Sumber anggaran Desa Sesait pada tahun 2019 ini berasal dari dana desa sebesar Rp2,45 miliar; ADD Rp1,43 miliar; Bagi Hasil Pajak dan Retribusi (BHPR) Rp235,15 juta; dan sisa lebih penghasilan tetap Rp668,45 juta. Anggaran itu yang kemudian digunakan untuk biaya belanja proyek fisik dan pengadaan barang desa.
Namun demikian, terdakwa Dedi dalam perannya sebagai Sekdes Sesait tidak menjalankan aturan dalam pengelolaan dana desa.
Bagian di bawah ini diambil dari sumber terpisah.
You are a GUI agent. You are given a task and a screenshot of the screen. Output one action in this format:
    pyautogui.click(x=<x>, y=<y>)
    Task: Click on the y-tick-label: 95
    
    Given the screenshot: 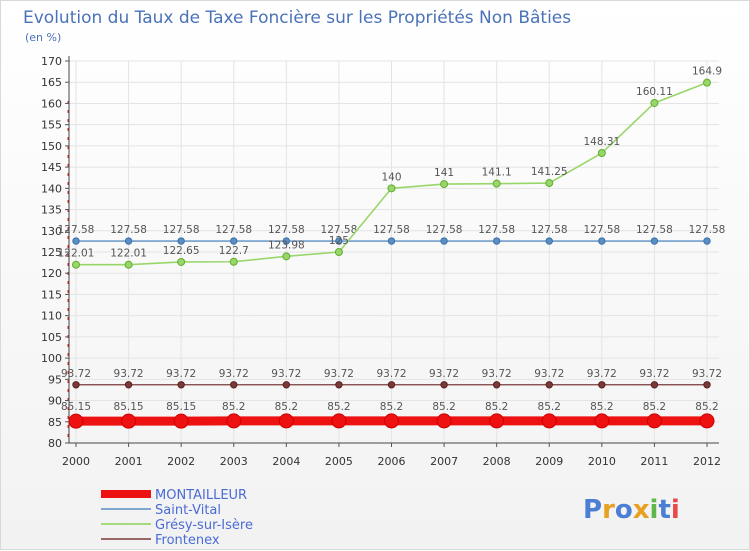 What is the action you would take?
    pyautogui.click(x=55, y=380)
"Sejumlah kegiatan seharusnya dilaksanakan Tim Pelaksana Kegiatan (TPK) tetapi diambil alih oleh terdakwa," ujarnya.
Proyek fisik yang dimonopoli terdakwa, antara lain, pembangunan jalan antardusun senilai Rp178,58 juta. Proyek jalan penghubung tiga dusun ini gagal terlaksana karena pembangunannya mangkrak.
Ada juga temuan kekurangan pekerjaan proyek pada pembangunan Bale Pusaka dengan anggaran Rp250 juta; proyek pembangunan Talud Ara senilai Rp320,19 juta; dan pengadan 1.760 batang bibit durian Rp260,48 juta.
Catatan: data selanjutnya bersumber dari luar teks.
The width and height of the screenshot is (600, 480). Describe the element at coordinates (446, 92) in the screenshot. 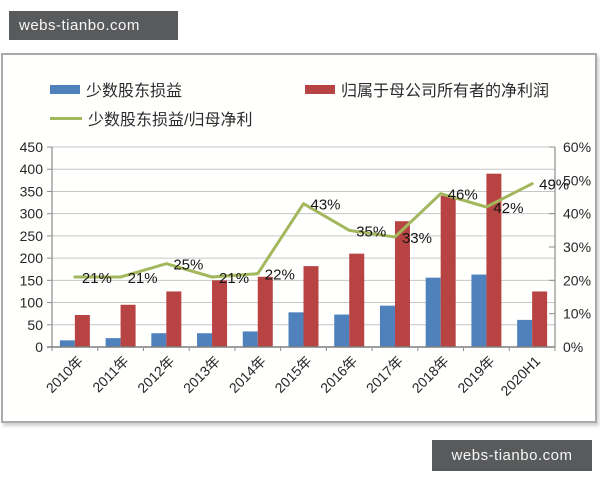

Selain itu, terdakwa dalam jabatannya meminjam dana penyertaan modal BUMDes Sesait sebesar Rp200 juta dengan modus untuk menambah biaya kegiatan fisik.
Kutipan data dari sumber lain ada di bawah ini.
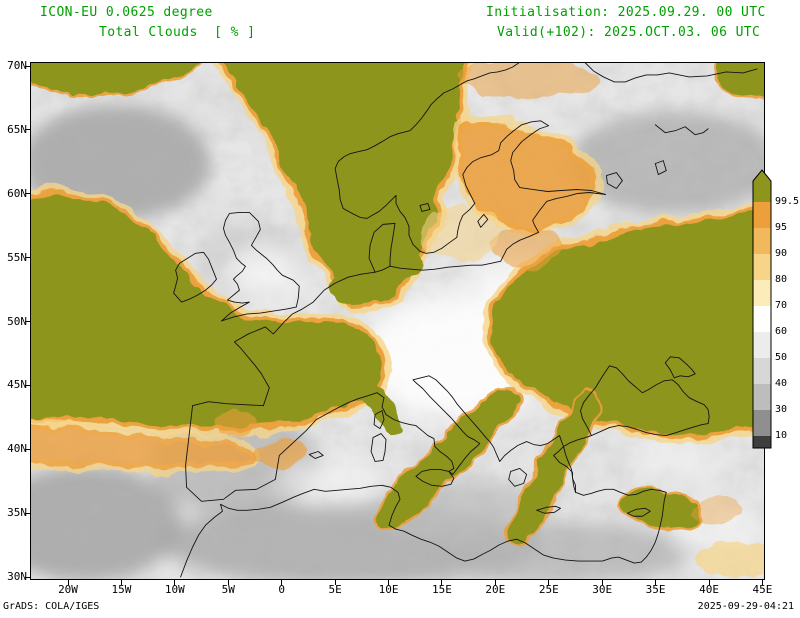 The height and width of the screenshot is (618, 800). I want to click on colorbar-label: 10, so click(782, 436).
"Namun demikian, terdakwa menggunakan kepentingan pribadi," ucap dia.
Kemudian pada proyek pembangunan tribun pentas seni tradisional peresean yang menelan anggaran Rp631,28 juta. Pada awalnya, anggaran tersebut disiapkan untuk pembangunan pasar desa.
"Ternyata pelaksanaan pembangunannya terdapat kekurangan volume hingga menimbulkan kerugian Rp502,82 juta," kata Wayan.
BACA JUGA:
Munculnya angka kerugian dalam perkara ini telah dikuatkan penuntut umum berdasarkan hasil audit Inspektorat Lombok Utara.
"Karena perbuatan terdakwa, hasil audit inspektorat menemukan potensi kerugian negara yang nilainya sebesae Rp1,01 miliar," ujarnya.
Usai mendengar dakwaannya dibacakan, terdakwa melalui penasihat hukumnya meminta kesempatan ke hadapan majelis hakim untuk menyampaikan nota keberatan (eksepsi) pada pekan depan.
"Dengan ini menyatakan sidang ditunda dan akan kembali dilanjutkan pada Senin, 6 September pekan depan dengan agenda pembacaan eksepsi dari terdakwa melalui penasihat hukumnya," kata Ketua Majelis Hakim Kadek Dedy Arcana menutup sidang perdananya.